Flash systems usually consist of three parts:
- Flash generator, a mostly electronic control unit with which photo flash systems are controlled. Flash generators can be separate devices to which the flash lamps are connected. But there are also devices with integrated flash lamps.
- Flash head or lamp head and
- Light shaper ;
In the lightning generator , the energy required for lightning is converted from the mains current in capacitors to a higher voltage (approx. 500 volts) and stored. When triggered, the control electronics deliver the desired amount to the flash head . There the electric current is converted into light by gas discharge. Most flash systems still have a permanent light (" modeling light" or "pilot light") available in order to be able to assess the light characteristics of the light former used.

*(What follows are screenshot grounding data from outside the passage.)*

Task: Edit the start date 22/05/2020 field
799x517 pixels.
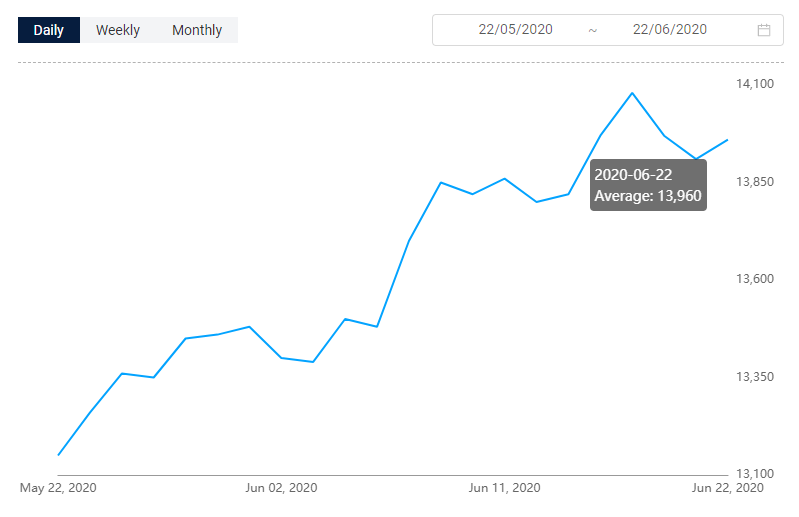Action: coord(515,30)
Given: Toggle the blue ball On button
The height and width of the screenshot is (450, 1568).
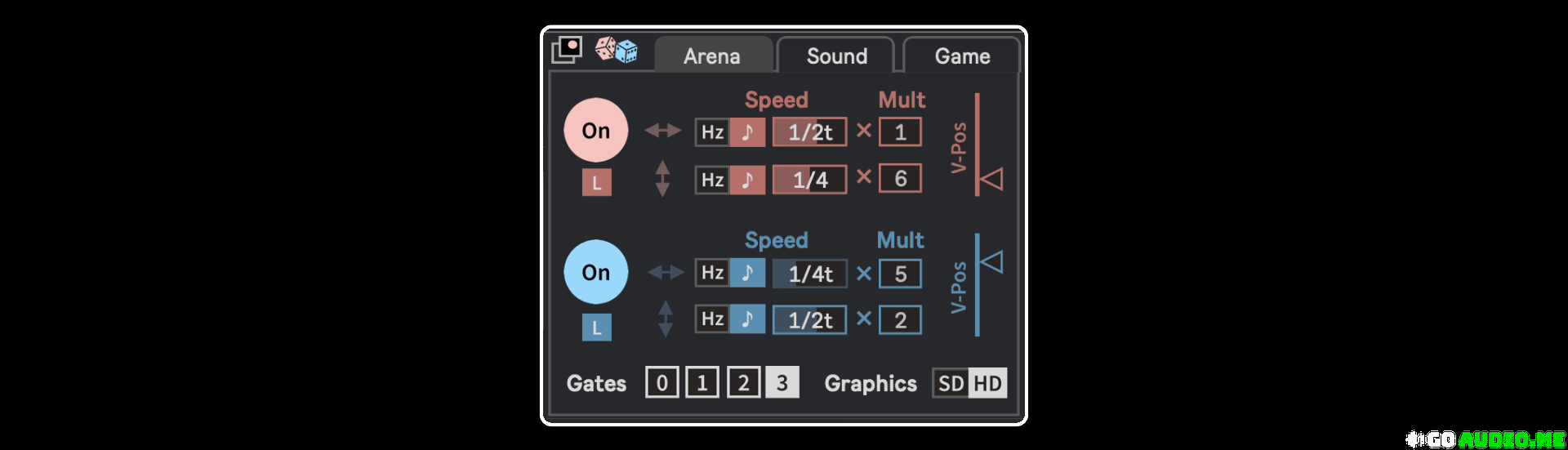Looking at the screenshot, I should (x=596, y=272).
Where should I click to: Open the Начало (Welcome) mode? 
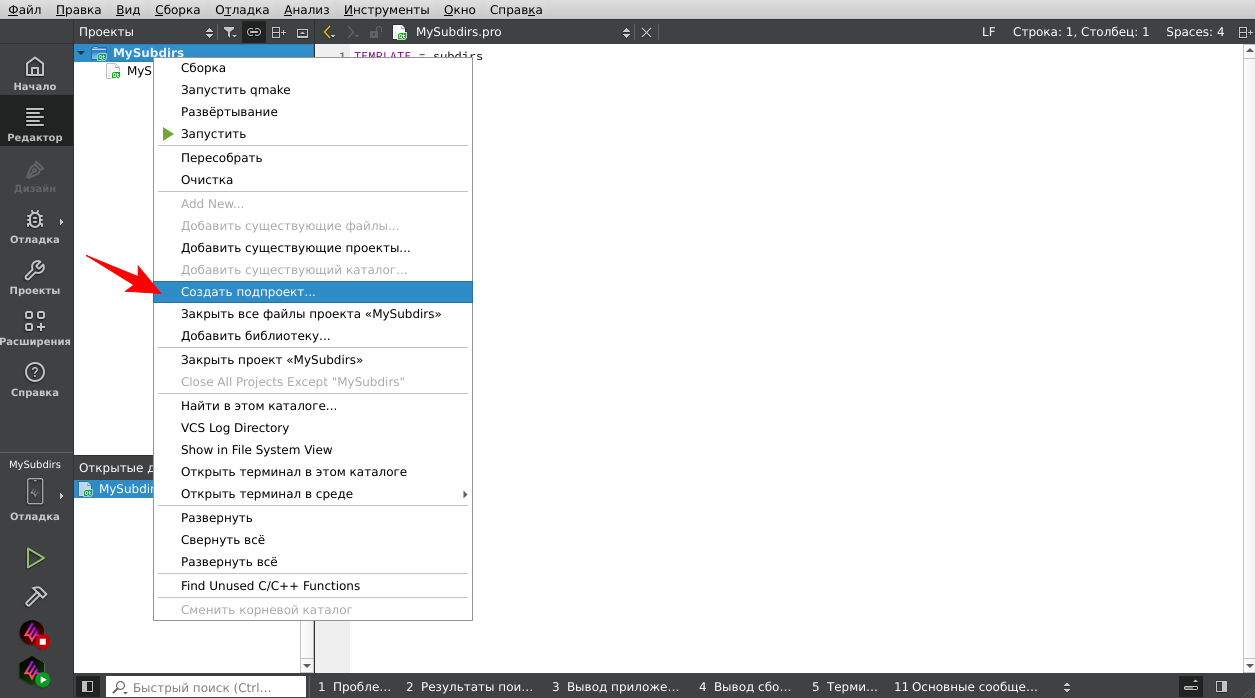35,73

The light shapers are attached to the lamp head in order to create different light characters. There are u. a. Normal reflectors , wide-angle reflectors , parabolic reflectors , Fresnel lens spotlights , light troughs with fabric diffuser, or plexiglass diffuser and fiber optic cable for illuminating the smallest objects. With "compact devices" the generator and lamp head are combined in one housing, with many light shapers the flash tubes are an integral part of the light shaper.
With modern flash systems, the amount of light , color temperature and burn-off time can be individually regulated. The electrical energy stored in the capacitors can be stored for several weeks. Opening flash generators and compact devices is therefore not without risk. With more modern studio flash systems, the capacitors are discharged via high-performance resistors after switching off. The same applies if the flash output is reduced.